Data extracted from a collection
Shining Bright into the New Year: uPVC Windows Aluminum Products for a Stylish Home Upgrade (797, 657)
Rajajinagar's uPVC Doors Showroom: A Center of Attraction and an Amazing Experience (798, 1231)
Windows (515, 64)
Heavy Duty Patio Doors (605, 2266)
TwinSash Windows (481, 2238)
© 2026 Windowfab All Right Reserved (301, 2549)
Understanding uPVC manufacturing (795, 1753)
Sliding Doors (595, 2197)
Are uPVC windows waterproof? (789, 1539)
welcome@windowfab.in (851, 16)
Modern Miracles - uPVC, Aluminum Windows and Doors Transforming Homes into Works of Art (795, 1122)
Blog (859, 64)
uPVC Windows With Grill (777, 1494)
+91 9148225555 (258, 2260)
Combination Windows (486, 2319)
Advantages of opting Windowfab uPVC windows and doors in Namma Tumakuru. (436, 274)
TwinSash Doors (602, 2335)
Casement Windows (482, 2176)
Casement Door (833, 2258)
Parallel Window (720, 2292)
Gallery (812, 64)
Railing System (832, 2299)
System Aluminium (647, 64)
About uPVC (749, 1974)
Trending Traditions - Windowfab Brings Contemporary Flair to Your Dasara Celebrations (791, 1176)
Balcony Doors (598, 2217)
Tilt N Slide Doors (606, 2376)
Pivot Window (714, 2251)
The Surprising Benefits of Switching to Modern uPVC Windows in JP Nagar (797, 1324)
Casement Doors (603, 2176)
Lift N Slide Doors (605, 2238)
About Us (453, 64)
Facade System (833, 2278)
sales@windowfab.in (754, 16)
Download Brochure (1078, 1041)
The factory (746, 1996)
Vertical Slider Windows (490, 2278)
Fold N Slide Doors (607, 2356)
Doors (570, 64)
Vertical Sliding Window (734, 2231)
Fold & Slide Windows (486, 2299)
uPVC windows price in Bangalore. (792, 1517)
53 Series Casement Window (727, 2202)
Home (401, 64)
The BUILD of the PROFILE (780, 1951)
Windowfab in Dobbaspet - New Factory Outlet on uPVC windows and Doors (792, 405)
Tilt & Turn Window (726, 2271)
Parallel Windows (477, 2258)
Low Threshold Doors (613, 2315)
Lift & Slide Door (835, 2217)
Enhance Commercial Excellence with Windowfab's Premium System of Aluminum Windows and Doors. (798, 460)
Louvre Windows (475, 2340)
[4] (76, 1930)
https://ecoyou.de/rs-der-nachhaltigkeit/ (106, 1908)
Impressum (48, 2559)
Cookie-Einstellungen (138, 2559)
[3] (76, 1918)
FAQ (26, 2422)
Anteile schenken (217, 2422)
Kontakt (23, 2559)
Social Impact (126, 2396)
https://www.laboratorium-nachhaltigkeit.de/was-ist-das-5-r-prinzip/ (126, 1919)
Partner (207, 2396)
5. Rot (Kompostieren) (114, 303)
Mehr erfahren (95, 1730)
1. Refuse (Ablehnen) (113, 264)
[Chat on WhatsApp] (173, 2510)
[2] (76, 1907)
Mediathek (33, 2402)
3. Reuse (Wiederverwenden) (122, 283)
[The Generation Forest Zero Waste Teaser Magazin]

The task: Your task is to retype, exactly and only, the lines from the one with "Windowfab in Dobbaspet" through the final line above.

Final answer:
Windowfab in Dobbaspet - New Factory Outlet on uPVC windows and Doors (792, 405)
Tilt & Turn Window (726, 2271)
Parallel Windows (477, 2258)
Low Threshold Doors (613, 2315)
Lift & Slide Door (835, 2217)
Enhance Commercial Excellence with Windowfab's Premium System of Aluminum Windows and Doors. (798, 460)
Louvre Windows (475, 2340)
[4] (76, 1930)
https://ecoyou.de/rs-der-nachhaltigkeit/ (106, 1908)
Impressum (48, 2559)
Cookie-Einstellungen (138, 2559)
[3] (76, 1918)
FAQ (26, 2422)
Anteile schenken (217, 2422)
Kontakt (23, 2559)
Social Impact (126, 2396)
https://www.laboratorium-nachhaltigkeit.de/was-ist-das-5-r-prinzip/ (126, 1919)
Partner (207, 2396)
5. Rot (Kompostieren) (114, 303)
Mehr erfahren (95, 1730)
1. Refuse (Ablehnen) (113, 264)
[Chat on WhatsApp] (173, 2510)
[2] (76, 1907)
Mediathek (33, 2402)
3. Reuse (Wiederverwenden) (122, 283)
[The Generation Forest Zero Waste Teaser Magazin]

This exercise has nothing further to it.